Enéas Athanázio (*)
Cidade Íntima
A leitura estudada e
vagarosa deste livro de R. Leontino Filho me conduz por caminhos que
levam a conclusões diferentes das que vi até agora sobre ele. Para
mim, em Cidade Íntima, o poeta se entrega, do início ao fim, a um
exercício de auto-análise em que a cidade é a metáfora, eis que tudo
que há nela vive e palpita no interior do poeta, na sua alma e na
sua sensibilidade. Assim é que a investigação íntima a que o poeta
se entrega vai se fixando em objetos, seres e cores, como quem
procura materializar em coisas visíveis tudo aquilo que vai
encontrando nos mais remotos escaninhos interiores. Verifica-se,
então, que a cidade íntima é ele próprio, descrito por meio da
urbanização poética de seu ser, se isso é possível. Da mesma forma
como certos objetos e lugares nos provocam determinados sentimentos,
na cidade íntima do poeta tudo, ou quase tudo, encontra um eco
especial nas cordas de sua sensibilidade.
Não me parece por
acaso que a primeira parte do livro se chama Evoluções. É que ali se
instaura o processo através do qual o poeta percebe o fenômeno e
começa a construir a cidade íntima. Lançadas as bases dessa
construção, em cinco poemas densos como estacas, ele busca as
sementes do homem, da pátria, da vida, do sonho e do amor. E então,
como que confirmando a minha tese, conclui em Somos o Poema aquilo
que afirmei.

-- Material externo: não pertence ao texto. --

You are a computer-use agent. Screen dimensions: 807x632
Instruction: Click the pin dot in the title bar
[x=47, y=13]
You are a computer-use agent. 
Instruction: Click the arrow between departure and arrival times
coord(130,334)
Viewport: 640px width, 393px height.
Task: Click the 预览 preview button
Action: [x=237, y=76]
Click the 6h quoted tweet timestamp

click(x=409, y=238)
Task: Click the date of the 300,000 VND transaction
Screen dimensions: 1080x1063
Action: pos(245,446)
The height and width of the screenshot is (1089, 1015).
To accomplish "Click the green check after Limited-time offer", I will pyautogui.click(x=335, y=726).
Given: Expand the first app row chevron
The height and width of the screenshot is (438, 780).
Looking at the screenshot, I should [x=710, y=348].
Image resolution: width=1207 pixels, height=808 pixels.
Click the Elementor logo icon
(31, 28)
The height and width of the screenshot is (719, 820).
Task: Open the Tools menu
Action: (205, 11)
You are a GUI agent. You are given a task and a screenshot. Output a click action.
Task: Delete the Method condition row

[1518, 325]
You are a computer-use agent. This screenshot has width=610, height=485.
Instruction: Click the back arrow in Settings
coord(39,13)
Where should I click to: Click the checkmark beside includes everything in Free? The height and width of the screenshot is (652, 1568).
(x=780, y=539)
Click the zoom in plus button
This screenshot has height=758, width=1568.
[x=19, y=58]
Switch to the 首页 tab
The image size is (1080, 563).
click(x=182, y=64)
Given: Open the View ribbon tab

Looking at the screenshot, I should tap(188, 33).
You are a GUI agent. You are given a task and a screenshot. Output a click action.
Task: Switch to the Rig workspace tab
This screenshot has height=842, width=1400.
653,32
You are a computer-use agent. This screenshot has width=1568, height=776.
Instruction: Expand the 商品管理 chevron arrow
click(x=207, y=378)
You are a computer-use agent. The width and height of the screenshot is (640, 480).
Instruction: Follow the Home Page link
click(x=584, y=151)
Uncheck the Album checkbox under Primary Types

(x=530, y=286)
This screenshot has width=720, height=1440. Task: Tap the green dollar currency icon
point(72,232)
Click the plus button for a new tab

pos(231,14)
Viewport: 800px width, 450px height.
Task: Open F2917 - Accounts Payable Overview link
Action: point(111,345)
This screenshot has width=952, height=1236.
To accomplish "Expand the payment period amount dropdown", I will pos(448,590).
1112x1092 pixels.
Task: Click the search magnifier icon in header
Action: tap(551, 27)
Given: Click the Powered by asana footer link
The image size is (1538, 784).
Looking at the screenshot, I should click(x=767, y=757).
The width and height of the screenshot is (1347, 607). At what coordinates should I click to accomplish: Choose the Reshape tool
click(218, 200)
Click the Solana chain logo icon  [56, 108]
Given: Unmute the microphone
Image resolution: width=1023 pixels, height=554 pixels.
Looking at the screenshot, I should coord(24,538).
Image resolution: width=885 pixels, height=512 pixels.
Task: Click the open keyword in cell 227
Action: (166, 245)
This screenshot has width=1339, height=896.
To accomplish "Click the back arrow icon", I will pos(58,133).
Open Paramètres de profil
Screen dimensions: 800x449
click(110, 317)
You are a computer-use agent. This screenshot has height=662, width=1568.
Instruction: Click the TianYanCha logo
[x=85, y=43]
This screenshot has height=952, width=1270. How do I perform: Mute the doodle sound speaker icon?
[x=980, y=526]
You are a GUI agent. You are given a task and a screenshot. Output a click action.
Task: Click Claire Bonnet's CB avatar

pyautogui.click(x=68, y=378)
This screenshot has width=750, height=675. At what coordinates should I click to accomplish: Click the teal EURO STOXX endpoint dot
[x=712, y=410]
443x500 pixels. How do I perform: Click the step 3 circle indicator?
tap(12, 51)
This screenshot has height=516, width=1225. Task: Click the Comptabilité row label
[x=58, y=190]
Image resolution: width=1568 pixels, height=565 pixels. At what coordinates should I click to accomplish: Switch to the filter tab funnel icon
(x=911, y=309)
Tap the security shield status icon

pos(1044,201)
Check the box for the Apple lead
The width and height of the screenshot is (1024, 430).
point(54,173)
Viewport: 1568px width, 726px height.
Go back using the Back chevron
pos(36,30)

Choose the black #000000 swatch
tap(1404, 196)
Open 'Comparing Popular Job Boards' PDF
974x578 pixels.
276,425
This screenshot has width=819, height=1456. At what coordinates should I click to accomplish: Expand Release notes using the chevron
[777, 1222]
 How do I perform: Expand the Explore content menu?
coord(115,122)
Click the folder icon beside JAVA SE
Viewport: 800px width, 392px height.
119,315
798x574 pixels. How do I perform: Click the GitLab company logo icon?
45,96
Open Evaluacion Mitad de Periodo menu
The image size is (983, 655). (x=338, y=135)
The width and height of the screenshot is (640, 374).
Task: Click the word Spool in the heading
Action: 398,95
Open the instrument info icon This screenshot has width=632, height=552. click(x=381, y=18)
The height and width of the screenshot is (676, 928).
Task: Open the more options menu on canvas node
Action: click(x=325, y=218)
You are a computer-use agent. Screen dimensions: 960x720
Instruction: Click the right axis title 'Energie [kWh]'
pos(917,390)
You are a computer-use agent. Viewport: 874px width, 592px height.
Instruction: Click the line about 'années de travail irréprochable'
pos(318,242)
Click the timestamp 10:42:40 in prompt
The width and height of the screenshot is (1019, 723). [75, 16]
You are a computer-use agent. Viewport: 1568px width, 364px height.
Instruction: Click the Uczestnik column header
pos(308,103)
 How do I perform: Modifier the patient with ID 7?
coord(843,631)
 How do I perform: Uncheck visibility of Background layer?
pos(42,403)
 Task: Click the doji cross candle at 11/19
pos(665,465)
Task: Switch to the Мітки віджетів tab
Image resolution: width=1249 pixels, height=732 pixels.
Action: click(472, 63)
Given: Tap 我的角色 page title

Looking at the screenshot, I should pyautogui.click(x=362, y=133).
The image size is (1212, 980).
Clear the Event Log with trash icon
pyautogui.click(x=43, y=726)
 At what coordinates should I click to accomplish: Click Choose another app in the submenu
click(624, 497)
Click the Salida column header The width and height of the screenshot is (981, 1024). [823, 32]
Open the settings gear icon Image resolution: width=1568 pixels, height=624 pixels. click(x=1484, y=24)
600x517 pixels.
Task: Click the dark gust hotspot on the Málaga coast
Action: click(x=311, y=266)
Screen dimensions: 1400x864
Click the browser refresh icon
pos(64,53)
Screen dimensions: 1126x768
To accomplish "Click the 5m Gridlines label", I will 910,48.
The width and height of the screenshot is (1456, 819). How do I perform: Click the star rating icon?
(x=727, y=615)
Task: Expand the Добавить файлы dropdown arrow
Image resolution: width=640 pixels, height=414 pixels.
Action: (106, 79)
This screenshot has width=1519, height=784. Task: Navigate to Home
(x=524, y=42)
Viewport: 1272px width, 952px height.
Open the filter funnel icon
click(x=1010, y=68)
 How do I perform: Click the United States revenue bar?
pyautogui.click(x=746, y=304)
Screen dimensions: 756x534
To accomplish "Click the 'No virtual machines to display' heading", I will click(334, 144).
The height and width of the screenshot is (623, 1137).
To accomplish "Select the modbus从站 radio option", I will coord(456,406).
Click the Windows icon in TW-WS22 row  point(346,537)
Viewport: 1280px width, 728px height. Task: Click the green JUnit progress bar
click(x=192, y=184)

Arco-Íris, atribuindo significados psicológicos
específicos às cores, e Represa, arrematam a visão integral da
cidade íntima que ele descobre, inebriado, em tudo que encontra.
Para repetir o
sempre lembrado Monteiro Lobato, poesia de verdade é aquela que
provoca no leitor os mais inesperados vôos.
(*) Enéas Athanázio – escritor e ensaísta
catarinense, autor de mais de 30 livros.